• Source extract:
The Intractable Nature of Cloud Costs - Bugcrowd Engineering

Cloud Cost Management

To begin with, managing your cloud costs has been a thing since people have been using cloud computing. For well over a decade, people have been shifting their infrastructure to the cloud and very rapidly discovering that their credit card hits its limits without too much thought. In fact, that's precisely the point - moving your infrastructure to the cloud without a lot of thought is a sure-fire recipe for disaster. Over the intervening years, it has created a cottage industry of its own around cloud cost management. One favourite blog I follow is from Corey Quinn of the Duckbill group (we are not affiliated with them in any way), who regularly documents the amusing failures of companies at managing their cloud costs.

Since the early days, AWS (and presumably all of the other cloud platforms as well) has provided numerous mechanisms for managing these costs, and over the last few years the offerings in this area have grown. I'll try to present a brief but not comprehensive look into some of these, but the problem remains - the number of products has dramatically outpaced the number of cost saving options available. Alternatively, the cost saving mechanisms may exist, but it is getting harder and harder to understand how to apply them to the full suite of products you might use.

Let's take a look at a particular situation we've recently been through which gives an example of where it's not so straightforward.

EC2 costs... and?

We've recently jettisoned a significant portion of a legacy CI environment that was running on EC2 instances in one of our accounts. Managing our own build agents is not a core part of our business and has long been something we've wanted to avoid, so shifting those workloads elsewhere was something we've wanted to do for a while. When it comes to EC2 costs you have the richest set of options available to you:

EC2 Reserved Instances

These are in many ways the most straightforward, but also the most limiting. You can purchase Reserved Instances within a given family up to 3 years, fully paid up-front for maximum savings. But who has that amount of certainty? New instance families and types are being released every year, and many companies are migrating from X86 to ARM architecture, not to mention having dynamic and changing needs from year to year. So this can also lock you into a situation you cannot easily escape.

• Given data:
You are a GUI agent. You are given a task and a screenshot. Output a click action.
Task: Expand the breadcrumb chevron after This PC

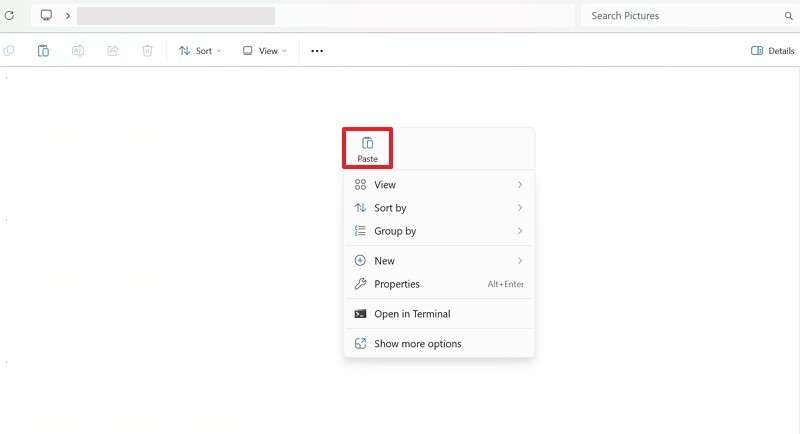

• Task description: From the cloud costs article above, copy out word for word the passage between "The Intractable Nature" and "their cloud costs.", inclusive.

• Output for this exercise:
The Intractable Nature of Cloud Costs - Bugcrowd Engineering

Cloud Cost Management

To begin with, managing your cloud costs has been a thing since people have been using cloud computing. For well over a decade, people have been shifting their infrastructure to the cloud and very rapidly discovering that their credit card hits its limits without too much thought. In fact, that's precisely the point - moving your infrastructure to the cloud without a lot of thought is a sure-fire recipe for disaster. Over the intervening years, it has created a cottage industry of its own around cloud cost management. One favourite blog I follow is from Corey Quinn of the Duckbill group (we are not affiliated with them in any way), who regularly documents the amusing failures of companies at managing their cloud costs.